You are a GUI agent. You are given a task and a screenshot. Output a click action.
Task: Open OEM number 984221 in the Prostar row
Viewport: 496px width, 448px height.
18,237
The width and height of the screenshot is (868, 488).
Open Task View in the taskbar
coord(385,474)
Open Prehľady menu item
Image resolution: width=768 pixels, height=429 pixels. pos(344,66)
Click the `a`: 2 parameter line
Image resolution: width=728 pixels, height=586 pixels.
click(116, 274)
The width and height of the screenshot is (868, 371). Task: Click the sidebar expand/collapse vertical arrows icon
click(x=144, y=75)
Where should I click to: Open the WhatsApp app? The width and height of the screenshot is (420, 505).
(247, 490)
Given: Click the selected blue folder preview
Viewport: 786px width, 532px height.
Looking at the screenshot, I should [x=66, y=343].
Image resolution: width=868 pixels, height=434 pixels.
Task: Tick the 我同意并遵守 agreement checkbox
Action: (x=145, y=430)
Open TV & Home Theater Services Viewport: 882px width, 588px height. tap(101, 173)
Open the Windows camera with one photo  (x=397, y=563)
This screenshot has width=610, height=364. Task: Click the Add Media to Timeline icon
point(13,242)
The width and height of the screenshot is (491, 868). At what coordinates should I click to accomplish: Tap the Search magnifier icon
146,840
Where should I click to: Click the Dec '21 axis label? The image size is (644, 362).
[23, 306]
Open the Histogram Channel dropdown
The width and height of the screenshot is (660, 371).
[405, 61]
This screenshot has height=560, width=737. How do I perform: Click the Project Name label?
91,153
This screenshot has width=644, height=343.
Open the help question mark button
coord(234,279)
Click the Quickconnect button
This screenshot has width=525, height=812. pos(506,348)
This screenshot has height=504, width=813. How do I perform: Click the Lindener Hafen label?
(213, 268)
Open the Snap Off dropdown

═══

Output the full listing above once again, verbatim.

You are a GUI agent. You are given a task and a screenshot. Output a click action.
Task: Open OEM number 984221 in the Prostar row
Viewport: 496px width, 448px height.
18,237
The width and height of the screenshot is (868, 488).
Open Task View in the taskbar
coord(385,474)
Open Prehľady menu item
Image resolution: width=768 pixels, height=429 pixels. pos(344,66)
Click the `a`: 2 parameter line
Image resolution: width=728 pixels, height=586 pixels.
click(116, 274)
The width and height of the screenshot is (868, 371). Task: Click the sidebar expand/collapse vertical arrows icon
click(x=144, y=75)
Where should I click to: Open the WhatsApp app? The width and height of the screenshot is (420, 505).
(247, 490)
Given: Click the selected blue folder preview
Viewport: 786px width, 532px height.
Looking at the screenshot, I should [x=66, y=343].
Image resolution: width=868 pixels, height=434 pixels.
Task: Tick the 我同意并遵守 agreement checkbox
Action: (x=145, y=430)
Open TV & Home Theater Services Viewport: 882px width, 588px height. tap(101, 173)
Open the Windows camera with one photo  (x=397, y=563)
This screenshot has width=610, height=364. Task: Click the Add Media to Timeline icon
point(13,242)
The width and height of the screenshot is (491, 868). At what coordinates should I click to accomplish: Tap the Search magnifier icon
146,840
Where should I click to: Click the Dec '21 axis label? The image size is (644, 362).
[23, 306]
Open the Histogram Channel dropdown
The width and height of the screenshot is (660, 371).
[405, 61]
This screenshot has height=560, width=737. How do I perform: Click the Project Name label?
91,153
This screenshot has width=644, height=343.
Open the help question mark button
coord(234,279)
Click the Quickconnect button
This screenshot has width=525, height=812. pos(506,348)
This screenshot has height=504, width=813. How do I perform: Click the Lindener Hafen label?
(213, 268)
Open the Snap Off dropdown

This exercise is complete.